Below are all assignments from the course, along with links to a number of student samples.
Write a brief essay of about two pages discussing some aspect of Susan Sontag's Illness as Metaphor. It should not be hard to find something to agree or disagree with or to otherwise discuss, since Sontag takes strong positions on a number of issues. In the very limited space available to you, try to make a fairly coherent argument about Sontag's claims.
Due in class on Lecture 2, no exceptions.
Collect a set of tropes concerned with one or two subjects. Give five examples each of metaphor, metonym, and synecdoche. (1 page)
Due on Lecture 6.
Write an essay (approximately 4 pages, maximum of 5, double-spaced, normal font) on some aspect of the anthropological study of symbolism. In the essay, you can encompass a large topic or focus in on one narrow but significant point. Use examples from the readings to illustrate your argument. You may zero in on one or a few of the readings, but only if you use them to illustrate some larger discussion of a theoretical issue.
The two major areas from readings and class discussions so far available are of course tropes and the raw materials of symbolism. You can do a general essay on the importance of tropes, but you may find it more stimulating to take one question or a couple of questions in the theory of tropes. Similarly, you could contrast two or more domains of symbolism or examine one of them, or you could consider some question that was raised in discussions of animals and the human body. I am glad to consult on possible topics.

::::::::

To-do list:
#1 Answer these questions using the course assignments above:
(a) Which work is the subject of the first brief essay?
(b) How many examples of each trope does the trope-collection assignment require?
(c) What is the maximum length allowed for the essay on the anthropological study of symbolism?
#2 Quote the course assignments word for word, starting with "Due in class" and going on through "a theoretical issue.".

Information supplied:

::::::::

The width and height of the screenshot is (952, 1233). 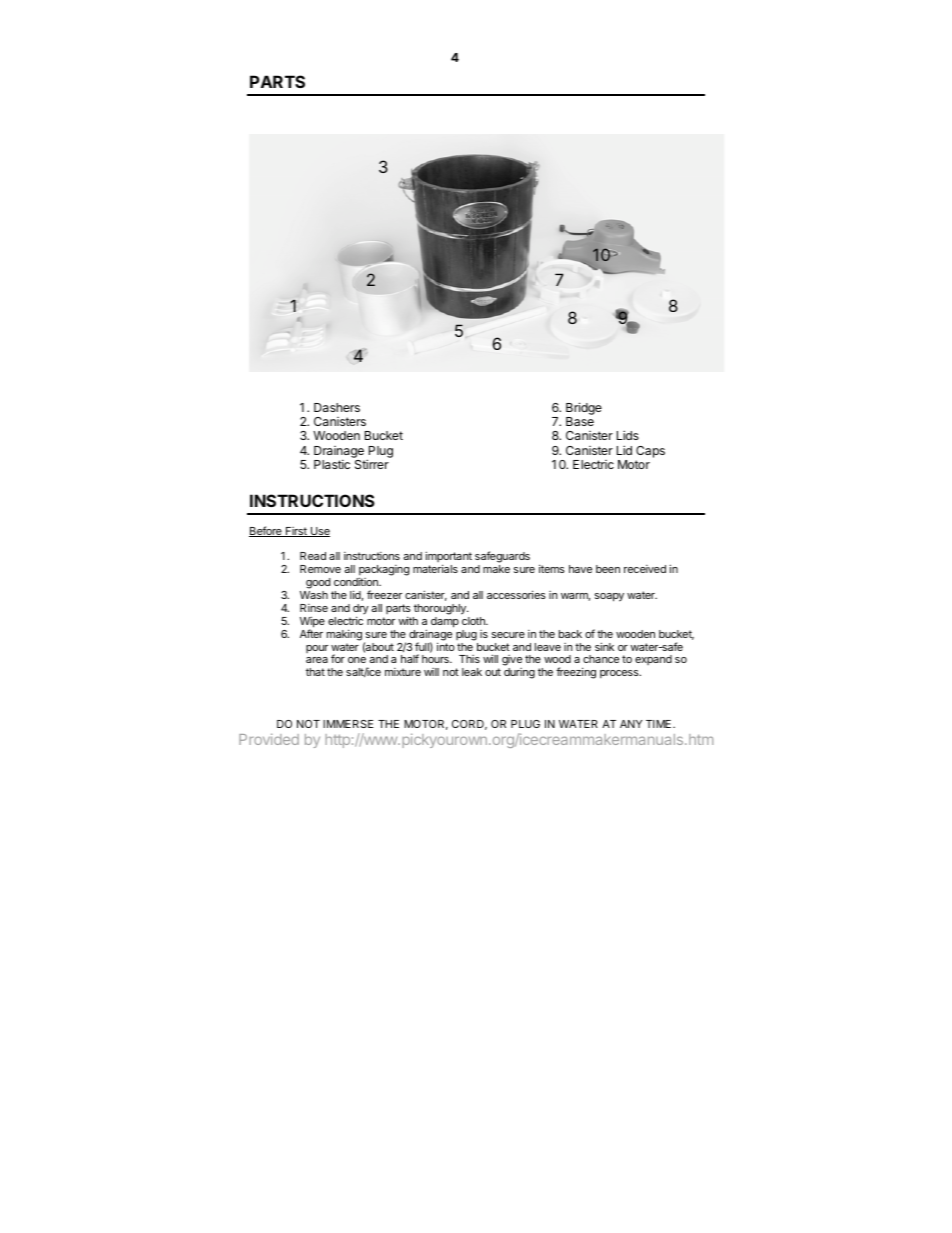 I want to click on been, so click(x=608, y=569).
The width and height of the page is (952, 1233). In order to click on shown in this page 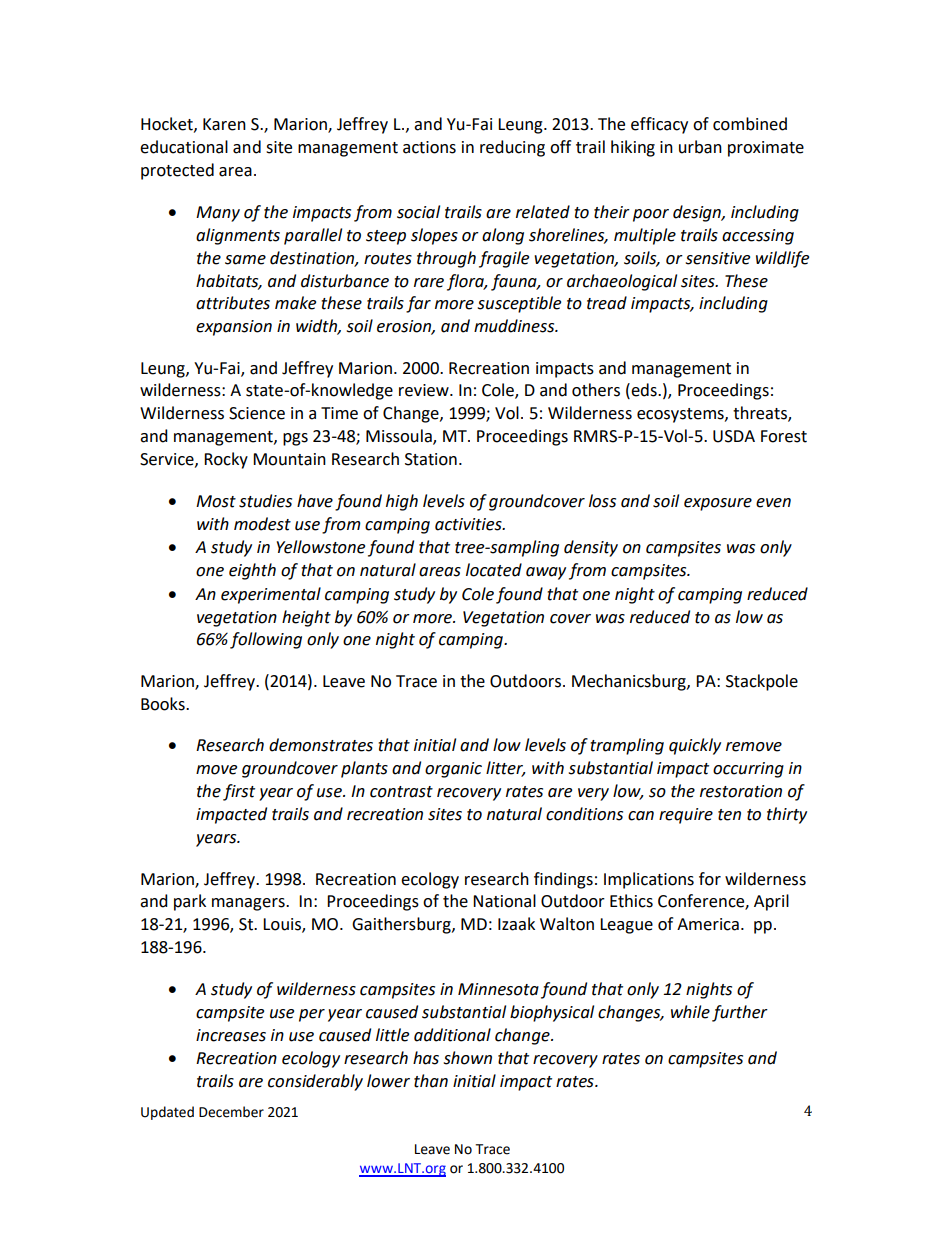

::::::::

Response list:
#1
(a) Susan Sontag's Illness as Metaphor
(b) Five
(c) Five pages

#2
Due in class on Lecture 2, no exceptions.
Collect a set of tropes concerned with one or two subjects. Give five examples each of metaphor, metonym, and synecdoche. (1 page)
Due on Lecture 6.
Write an essay (approximately 4 pages, maximum of 5, double-spaced, normal font) on some aspect of the anthropological study of symbolism. In the essay, you can encompass a large topic or focus in on one narrow but significant point. Use examples from the readings to illustrate your argument. You may zero in on one or a few of the readings, but only if you use them to illustrate some larger discussion of a theoretical issue.